Up to five helpers direct the people, who come from
three different queues, on aisles marked on the carpet.
To the ones who are sweating or wearing makeup a kleenex
is provided.(
) Little children cry, whereas bigger
ones let themselves be hugged the way a child who has
never, or not for a long time, seen his aunt takes
the hug: with open eyes and a tight-lipped mouth.
But Amma is looking at every single person who is
facing her. She pulls the head to her breast, strokes
the back. And what you can't see, but experience, is
that she is murmuring comforting sounds into people's
ears. So this at first apparently mechanical ritual,
in the end is dark and warm like a motherly embrace
which promises that everything will be all right. And
she does smell exactly as you would expect an Amma
to smell, lily of the valley and vanilla.

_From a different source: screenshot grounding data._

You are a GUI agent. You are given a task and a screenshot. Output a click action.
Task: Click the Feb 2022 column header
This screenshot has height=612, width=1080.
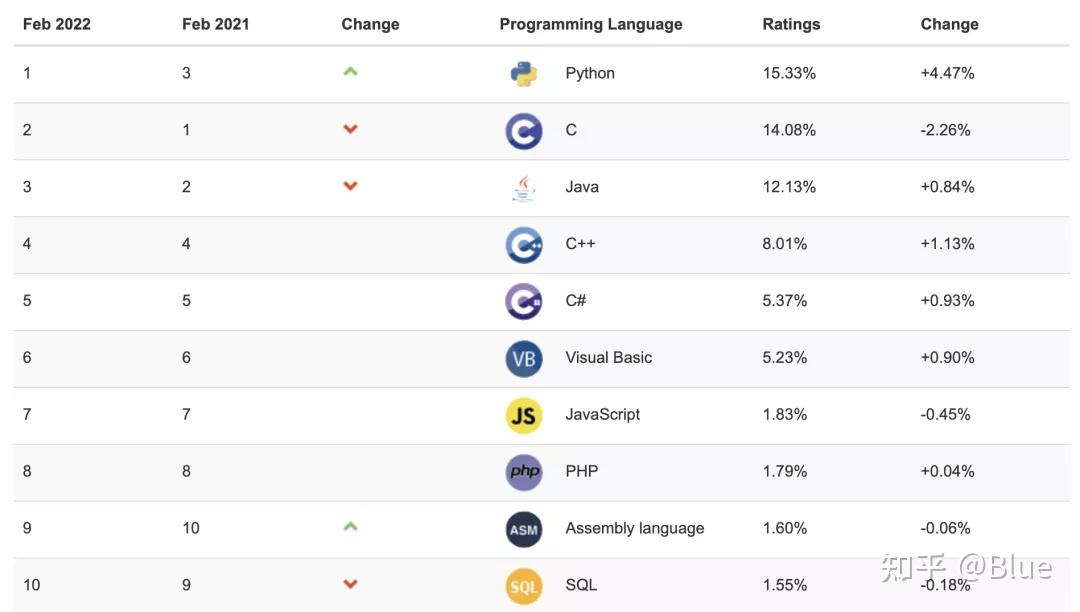57,24
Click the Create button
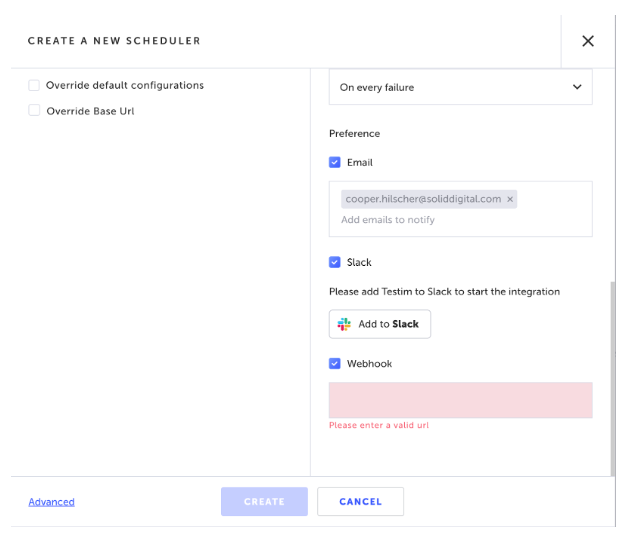 [x=264, y=501]
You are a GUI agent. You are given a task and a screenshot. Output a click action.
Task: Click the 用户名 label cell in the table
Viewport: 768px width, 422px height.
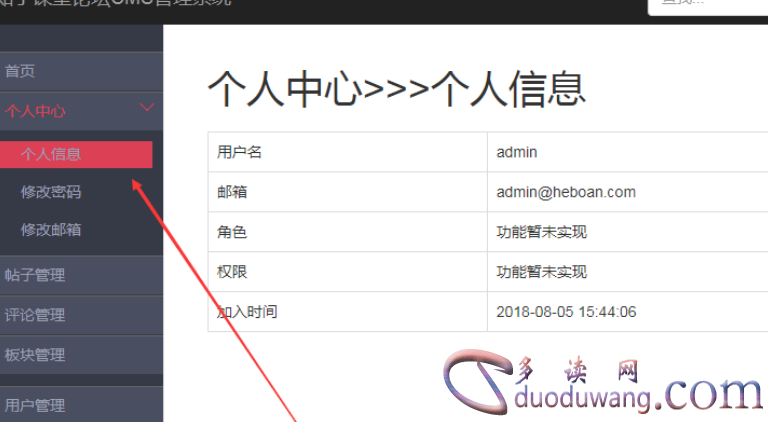(239, 152)
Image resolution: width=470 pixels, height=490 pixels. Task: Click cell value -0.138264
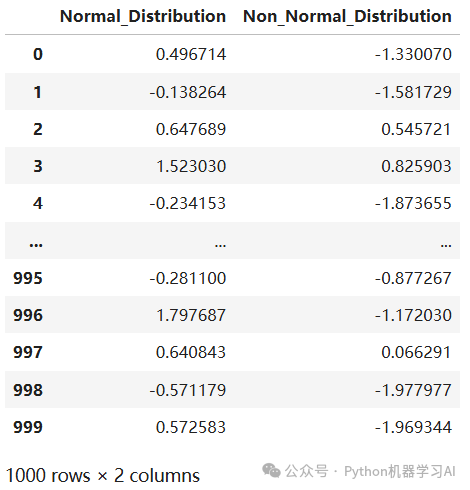pyautogui.click(x=188, y=92)
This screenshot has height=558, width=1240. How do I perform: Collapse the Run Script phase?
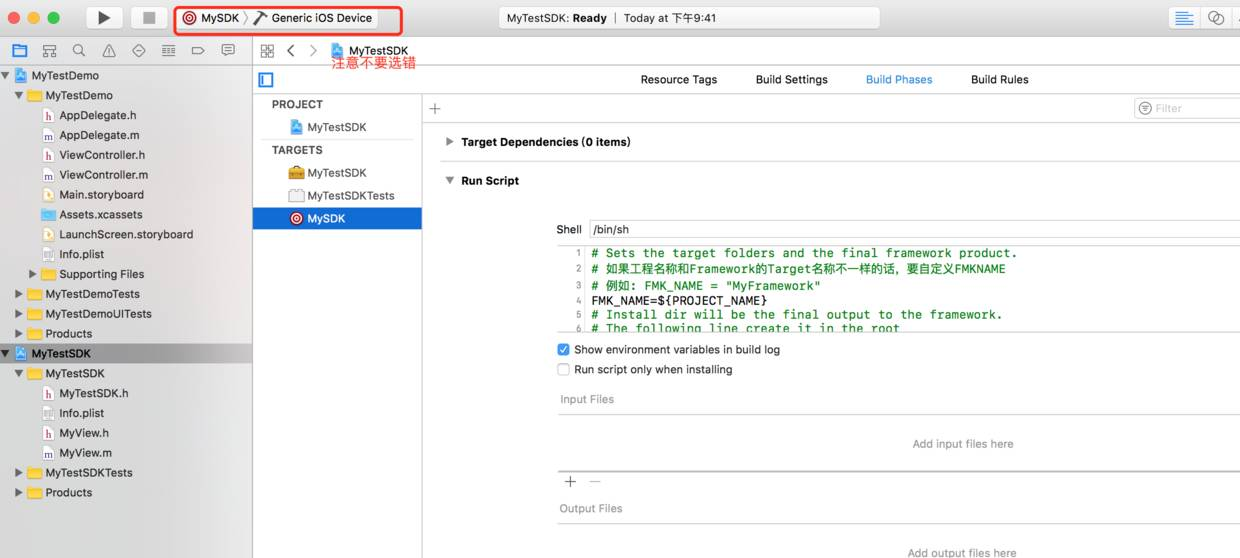click(449, 181)
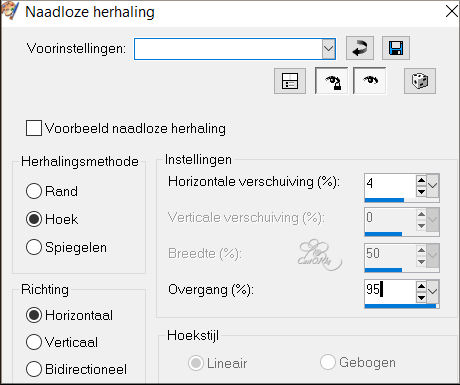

Also grownups cry, some before being embraced, some
after - because they are moved or they are afraid to
be alone. Amma says: "One who is afraid of tomorrow
can't do today's job well. Yet you have to be prepared
for everything. Someone who knows how to swim can play
with the waves. Those who can't will drown."(
)
A retired teacher says it is great that the present
time offers so many possibilities to seek your own
way. She visited China and has been doing yoga for
thirty years: "We all have those energies and
abilities in us. But the churches suppress this fact
because of fear of losing their power."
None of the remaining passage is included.